**REQUIREMENTS**: Extract the items starting at the line containing "has width=1024, height=417." and ending with the line containing "[x=409, y=315]", reproducing each line unchanged.
** Begin **
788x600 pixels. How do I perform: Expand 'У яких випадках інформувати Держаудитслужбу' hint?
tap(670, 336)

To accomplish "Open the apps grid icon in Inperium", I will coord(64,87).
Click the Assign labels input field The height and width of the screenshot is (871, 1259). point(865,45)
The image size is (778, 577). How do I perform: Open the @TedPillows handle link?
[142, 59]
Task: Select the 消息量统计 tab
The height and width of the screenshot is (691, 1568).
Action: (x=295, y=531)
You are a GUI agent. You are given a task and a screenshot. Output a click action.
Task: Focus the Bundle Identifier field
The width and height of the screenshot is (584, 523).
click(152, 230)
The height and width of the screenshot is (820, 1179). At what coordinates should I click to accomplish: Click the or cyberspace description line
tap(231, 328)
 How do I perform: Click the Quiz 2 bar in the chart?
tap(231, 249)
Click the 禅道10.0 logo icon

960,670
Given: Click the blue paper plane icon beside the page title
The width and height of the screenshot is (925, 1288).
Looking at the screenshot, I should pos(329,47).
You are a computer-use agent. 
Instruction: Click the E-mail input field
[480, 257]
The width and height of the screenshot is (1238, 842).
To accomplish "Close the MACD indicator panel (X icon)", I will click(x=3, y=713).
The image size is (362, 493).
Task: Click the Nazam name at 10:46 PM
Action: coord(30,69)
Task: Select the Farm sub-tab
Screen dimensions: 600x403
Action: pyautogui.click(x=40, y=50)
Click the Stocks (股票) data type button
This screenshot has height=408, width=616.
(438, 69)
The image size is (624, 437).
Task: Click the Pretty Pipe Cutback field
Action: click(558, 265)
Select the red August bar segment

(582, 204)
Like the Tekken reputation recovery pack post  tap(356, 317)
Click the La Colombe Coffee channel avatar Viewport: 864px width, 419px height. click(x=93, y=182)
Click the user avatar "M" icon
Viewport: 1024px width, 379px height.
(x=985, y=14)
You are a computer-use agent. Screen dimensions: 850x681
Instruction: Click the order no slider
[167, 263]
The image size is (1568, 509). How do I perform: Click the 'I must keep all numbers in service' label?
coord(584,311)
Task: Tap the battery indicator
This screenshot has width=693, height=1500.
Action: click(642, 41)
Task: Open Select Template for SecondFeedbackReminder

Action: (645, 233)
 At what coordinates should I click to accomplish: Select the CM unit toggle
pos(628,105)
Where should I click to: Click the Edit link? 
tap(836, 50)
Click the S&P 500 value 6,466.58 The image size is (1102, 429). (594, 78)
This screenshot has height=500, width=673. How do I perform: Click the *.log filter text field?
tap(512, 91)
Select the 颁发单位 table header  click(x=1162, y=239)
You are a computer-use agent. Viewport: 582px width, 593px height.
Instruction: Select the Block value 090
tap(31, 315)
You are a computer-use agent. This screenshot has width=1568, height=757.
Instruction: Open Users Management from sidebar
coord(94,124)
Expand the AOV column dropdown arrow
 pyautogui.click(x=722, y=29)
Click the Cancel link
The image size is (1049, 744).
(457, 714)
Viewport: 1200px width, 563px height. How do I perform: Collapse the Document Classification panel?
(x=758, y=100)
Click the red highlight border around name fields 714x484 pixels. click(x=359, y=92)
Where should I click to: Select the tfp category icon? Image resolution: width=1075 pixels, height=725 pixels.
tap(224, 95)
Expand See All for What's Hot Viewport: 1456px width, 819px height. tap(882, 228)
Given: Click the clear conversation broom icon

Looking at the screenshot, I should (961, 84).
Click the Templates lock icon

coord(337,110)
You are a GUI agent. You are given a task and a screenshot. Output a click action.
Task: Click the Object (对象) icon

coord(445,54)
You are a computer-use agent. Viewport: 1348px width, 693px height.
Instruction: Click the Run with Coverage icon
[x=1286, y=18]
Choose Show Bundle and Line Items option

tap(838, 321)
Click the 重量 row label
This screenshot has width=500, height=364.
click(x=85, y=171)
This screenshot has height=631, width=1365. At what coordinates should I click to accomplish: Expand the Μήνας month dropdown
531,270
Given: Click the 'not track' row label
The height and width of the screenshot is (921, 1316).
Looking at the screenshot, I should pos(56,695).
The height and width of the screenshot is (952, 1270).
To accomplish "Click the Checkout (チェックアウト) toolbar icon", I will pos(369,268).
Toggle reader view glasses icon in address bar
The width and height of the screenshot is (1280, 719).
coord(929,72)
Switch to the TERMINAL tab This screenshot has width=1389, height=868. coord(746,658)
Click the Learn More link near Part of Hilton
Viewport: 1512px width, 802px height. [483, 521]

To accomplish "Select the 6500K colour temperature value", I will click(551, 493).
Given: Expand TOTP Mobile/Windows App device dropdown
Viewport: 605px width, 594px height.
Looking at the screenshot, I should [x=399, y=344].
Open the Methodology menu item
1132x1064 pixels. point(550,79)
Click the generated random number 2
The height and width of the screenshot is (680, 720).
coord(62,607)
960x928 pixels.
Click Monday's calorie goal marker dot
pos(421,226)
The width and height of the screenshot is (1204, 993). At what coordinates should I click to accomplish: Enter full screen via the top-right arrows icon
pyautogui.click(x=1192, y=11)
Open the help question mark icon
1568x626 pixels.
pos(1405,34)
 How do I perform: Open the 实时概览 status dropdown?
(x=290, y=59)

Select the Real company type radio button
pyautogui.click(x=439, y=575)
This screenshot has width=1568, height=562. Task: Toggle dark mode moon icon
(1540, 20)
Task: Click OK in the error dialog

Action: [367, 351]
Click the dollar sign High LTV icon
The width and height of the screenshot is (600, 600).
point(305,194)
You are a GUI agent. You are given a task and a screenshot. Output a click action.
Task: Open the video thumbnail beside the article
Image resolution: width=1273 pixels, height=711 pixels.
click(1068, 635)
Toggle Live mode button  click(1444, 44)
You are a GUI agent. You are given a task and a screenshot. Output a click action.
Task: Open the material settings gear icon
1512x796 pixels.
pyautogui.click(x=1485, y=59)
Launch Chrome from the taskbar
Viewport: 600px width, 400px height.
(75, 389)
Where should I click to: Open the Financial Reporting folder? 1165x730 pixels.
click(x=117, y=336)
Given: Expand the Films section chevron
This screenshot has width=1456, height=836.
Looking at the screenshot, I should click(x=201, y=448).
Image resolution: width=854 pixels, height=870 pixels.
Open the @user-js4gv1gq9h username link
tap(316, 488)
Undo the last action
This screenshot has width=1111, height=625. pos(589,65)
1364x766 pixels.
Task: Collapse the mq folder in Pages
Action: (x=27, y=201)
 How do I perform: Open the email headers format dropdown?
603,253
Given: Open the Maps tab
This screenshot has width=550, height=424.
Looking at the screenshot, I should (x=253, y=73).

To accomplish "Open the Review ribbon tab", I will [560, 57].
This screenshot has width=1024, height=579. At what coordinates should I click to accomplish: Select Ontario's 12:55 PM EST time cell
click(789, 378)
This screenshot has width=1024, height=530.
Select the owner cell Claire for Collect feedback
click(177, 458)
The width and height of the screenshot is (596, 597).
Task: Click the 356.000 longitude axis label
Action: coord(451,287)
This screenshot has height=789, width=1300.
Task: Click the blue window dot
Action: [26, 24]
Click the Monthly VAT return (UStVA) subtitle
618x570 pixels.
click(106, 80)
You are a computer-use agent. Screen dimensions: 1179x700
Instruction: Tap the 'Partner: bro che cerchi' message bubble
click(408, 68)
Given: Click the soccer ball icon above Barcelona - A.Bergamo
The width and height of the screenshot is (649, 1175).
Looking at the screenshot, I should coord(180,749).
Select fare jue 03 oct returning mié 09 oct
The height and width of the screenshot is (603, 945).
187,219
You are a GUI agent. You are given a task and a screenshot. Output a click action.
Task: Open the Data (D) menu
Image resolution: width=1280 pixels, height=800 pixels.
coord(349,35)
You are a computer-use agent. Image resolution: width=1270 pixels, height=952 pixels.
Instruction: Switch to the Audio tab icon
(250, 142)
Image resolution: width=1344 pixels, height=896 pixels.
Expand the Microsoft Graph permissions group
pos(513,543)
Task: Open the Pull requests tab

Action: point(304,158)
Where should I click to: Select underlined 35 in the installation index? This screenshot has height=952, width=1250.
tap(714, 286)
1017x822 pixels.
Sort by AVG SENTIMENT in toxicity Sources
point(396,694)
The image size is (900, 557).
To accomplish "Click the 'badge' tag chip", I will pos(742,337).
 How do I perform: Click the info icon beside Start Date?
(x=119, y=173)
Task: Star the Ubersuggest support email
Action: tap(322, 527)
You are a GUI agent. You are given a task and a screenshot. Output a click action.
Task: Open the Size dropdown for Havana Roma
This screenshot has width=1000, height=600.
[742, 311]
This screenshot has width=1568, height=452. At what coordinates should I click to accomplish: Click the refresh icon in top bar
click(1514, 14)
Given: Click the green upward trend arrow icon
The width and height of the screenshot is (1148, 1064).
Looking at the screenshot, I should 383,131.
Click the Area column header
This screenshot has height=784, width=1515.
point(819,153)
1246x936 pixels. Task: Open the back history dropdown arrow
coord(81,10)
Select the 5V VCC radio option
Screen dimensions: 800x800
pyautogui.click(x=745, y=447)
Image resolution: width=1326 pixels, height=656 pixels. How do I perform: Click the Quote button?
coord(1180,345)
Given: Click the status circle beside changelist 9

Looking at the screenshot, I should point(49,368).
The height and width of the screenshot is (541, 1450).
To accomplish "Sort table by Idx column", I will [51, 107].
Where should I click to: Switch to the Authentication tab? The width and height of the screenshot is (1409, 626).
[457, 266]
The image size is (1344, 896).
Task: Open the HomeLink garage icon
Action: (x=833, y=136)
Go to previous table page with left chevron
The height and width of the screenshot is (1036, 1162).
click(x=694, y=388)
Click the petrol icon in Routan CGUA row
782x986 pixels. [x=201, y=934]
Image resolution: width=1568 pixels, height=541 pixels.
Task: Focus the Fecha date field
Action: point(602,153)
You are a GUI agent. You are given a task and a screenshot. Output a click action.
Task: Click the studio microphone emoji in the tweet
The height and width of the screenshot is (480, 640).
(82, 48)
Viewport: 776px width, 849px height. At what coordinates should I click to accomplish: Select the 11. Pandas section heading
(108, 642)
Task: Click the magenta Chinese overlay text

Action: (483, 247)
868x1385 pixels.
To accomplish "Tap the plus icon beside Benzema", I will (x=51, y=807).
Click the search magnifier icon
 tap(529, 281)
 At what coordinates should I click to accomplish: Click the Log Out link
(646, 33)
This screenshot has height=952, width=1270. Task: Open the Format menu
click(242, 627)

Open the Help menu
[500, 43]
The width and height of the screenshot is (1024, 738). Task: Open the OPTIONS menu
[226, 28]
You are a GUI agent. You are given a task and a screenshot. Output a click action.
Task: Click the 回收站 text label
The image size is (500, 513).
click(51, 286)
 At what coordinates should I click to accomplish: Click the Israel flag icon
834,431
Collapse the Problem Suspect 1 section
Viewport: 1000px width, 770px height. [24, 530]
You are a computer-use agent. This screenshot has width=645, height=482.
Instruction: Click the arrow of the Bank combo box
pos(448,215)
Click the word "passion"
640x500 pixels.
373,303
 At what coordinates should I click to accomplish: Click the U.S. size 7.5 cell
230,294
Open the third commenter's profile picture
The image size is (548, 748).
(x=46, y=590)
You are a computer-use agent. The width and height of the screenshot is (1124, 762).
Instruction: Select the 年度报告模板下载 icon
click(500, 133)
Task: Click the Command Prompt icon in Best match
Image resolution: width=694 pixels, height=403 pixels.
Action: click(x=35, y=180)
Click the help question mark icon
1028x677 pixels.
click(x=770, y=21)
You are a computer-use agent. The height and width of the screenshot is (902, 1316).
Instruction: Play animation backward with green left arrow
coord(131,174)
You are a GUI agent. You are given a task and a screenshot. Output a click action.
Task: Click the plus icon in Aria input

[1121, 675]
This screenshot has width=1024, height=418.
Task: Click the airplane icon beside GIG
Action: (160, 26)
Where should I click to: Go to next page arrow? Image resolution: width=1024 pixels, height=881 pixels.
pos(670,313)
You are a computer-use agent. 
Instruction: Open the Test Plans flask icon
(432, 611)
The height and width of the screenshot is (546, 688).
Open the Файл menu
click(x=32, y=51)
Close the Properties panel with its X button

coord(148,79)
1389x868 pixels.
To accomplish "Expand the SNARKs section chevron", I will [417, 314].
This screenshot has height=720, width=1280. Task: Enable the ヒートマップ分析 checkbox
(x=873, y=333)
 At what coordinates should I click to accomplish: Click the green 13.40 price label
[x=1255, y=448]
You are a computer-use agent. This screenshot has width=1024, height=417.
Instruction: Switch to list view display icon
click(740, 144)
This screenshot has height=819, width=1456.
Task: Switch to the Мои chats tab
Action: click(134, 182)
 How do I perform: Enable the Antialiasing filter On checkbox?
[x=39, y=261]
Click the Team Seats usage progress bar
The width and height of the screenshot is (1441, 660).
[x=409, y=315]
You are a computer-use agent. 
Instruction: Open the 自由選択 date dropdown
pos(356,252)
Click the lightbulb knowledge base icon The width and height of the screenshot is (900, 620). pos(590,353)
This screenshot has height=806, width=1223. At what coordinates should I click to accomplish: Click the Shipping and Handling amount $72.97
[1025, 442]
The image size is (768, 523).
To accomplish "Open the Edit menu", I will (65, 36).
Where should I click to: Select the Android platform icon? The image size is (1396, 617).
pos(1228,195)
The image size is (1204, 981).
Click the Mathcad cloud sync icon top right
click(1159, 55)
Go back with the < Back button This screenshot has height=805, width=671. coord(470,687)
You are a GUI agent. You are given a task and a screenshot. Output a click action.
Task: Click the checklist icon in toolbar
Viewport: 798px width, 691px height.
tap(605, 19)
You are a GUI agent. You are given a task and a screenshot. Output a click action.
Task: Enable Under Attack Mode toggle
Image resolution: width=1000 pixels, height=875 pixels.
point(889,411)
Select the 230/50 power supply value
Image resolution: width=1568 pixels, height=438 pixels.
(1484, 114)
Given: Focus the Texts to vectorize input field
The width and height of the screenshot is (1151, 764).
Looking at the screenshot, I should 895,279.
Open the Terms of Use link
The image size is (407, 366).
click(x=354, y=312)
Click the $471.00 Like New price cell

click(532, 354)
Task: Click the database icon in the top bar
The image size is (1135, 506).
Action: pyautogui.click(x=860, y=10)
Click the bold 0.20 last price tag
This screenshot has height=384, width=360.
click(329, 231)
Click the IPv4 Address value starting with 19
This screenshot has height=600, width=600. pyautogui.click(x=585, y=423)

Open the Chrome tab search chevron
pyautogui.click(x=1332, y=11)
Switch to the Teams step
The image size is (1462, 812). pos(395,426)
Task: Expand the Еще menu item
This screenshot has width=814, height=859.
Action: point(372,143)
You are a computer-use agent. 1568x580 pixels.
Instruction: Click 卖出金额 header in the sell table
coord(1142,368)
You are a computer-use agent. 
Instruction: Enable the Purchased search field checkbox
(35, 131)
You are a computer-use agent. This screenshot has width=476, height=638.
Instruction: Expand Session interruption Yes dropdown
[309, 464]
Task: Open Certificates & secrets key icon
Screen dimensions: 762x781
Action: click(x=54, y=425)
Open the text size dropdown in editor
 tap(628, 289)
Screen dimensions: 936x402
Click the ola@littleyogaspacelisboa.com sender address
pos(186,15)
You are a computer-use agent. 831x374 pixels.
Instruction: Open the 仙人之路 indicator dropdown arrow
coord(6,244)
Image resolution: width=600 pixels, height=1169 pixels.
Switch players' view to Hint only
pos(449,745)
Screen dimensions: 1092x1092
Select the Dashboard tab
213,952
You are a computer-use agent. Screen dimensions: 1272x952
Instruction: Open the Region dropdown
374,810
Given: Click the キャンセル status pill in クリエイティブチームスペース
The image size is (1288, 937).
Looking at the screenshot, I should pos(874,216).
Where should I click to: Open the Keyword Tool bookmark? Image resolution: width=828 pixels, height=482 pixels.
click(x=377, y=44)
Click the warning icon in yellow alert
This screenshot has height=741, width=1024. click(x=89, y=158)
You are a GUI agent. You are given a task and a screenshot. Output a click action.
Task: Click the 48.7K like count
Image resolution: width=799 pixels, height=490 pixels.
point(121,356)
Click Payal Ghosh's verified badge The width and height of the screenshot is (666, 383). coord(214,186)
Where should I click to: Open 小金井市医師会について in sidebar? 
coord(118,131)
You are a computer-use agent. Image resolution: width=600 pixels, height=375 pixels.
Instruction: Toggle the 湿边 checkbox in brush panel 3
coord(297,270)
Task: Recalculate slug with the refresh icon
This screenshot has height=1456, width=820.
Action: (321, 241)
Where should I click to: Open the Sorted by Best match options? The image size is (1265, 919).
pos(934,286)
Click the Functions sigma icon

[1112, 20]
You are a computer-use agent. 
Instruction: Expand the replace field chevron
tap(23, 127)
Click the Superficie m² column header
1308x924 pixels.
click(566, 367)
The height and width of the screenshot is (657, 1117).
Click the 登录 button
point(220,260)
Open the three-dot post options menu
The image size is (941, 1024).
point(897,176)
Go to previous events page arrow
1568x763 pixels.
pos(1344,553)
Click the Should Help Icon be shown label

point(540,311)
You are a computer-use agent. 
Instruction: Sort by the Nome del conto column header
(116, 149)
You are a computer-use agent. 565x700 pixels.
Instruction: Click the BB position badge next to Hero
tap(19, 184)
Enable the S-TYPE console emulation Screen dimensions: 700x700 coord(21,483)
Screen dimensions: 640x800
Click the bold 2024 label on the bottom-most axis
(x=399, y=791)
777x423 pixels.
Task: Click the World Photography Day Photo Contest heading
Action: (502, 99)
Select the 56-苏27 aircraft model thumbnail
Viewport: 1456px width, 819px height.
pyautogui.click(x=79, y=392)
** End **
**WORKED SOLUTION**:
You are a computer-use agent. This screenshot has width=1024, height=417.
Instruction: Switch to list view display icon
click(740, 144)
This screenshot has height=819, width=1456.
Task: Switch to the Мои chats tab
Action: click(134, 182)
 How do I perform: Enable the Antialiasing filter On checkbox?
[x=39, y=261]
Click the Team Seats usage progress bar
The width and height of the screenshot is (1441, 660).
[x=409, y=315]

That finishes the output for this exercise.